## Work order
In the entries that follow, find the line containing "How do I perform: Click"; from there, copy every line exactly through the line containing "At what coordinates".

## Data provided

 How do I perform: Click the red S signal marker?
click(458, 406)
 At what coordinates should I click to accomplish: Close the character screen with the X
--
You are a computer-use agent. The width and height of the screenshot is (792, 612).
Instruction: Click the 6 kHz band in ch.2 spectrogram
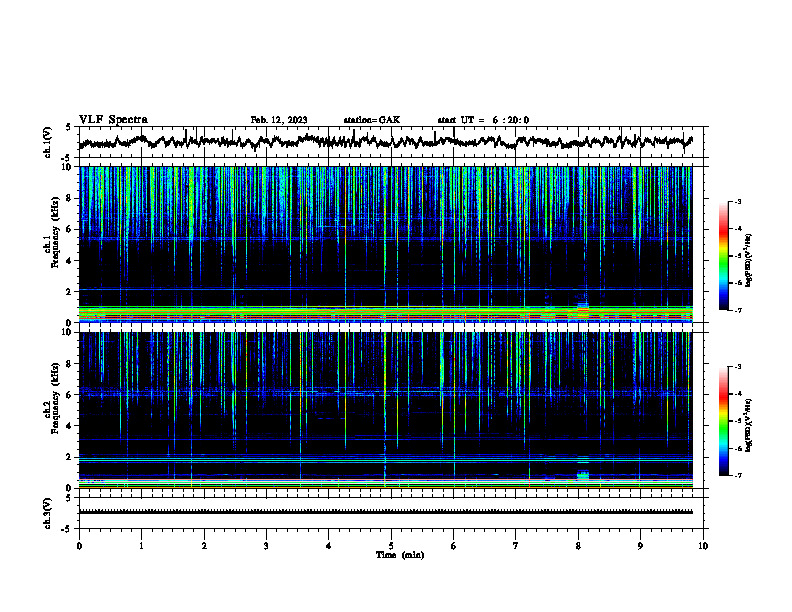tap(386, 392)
---
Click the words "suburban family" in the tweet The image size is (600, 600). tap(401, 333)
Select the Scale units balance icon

## Result for this task
 How do I perform: Click the red S signal marker?
click(458, 406)
 At what coordinates should I click to accomplish: Close the character screen with the X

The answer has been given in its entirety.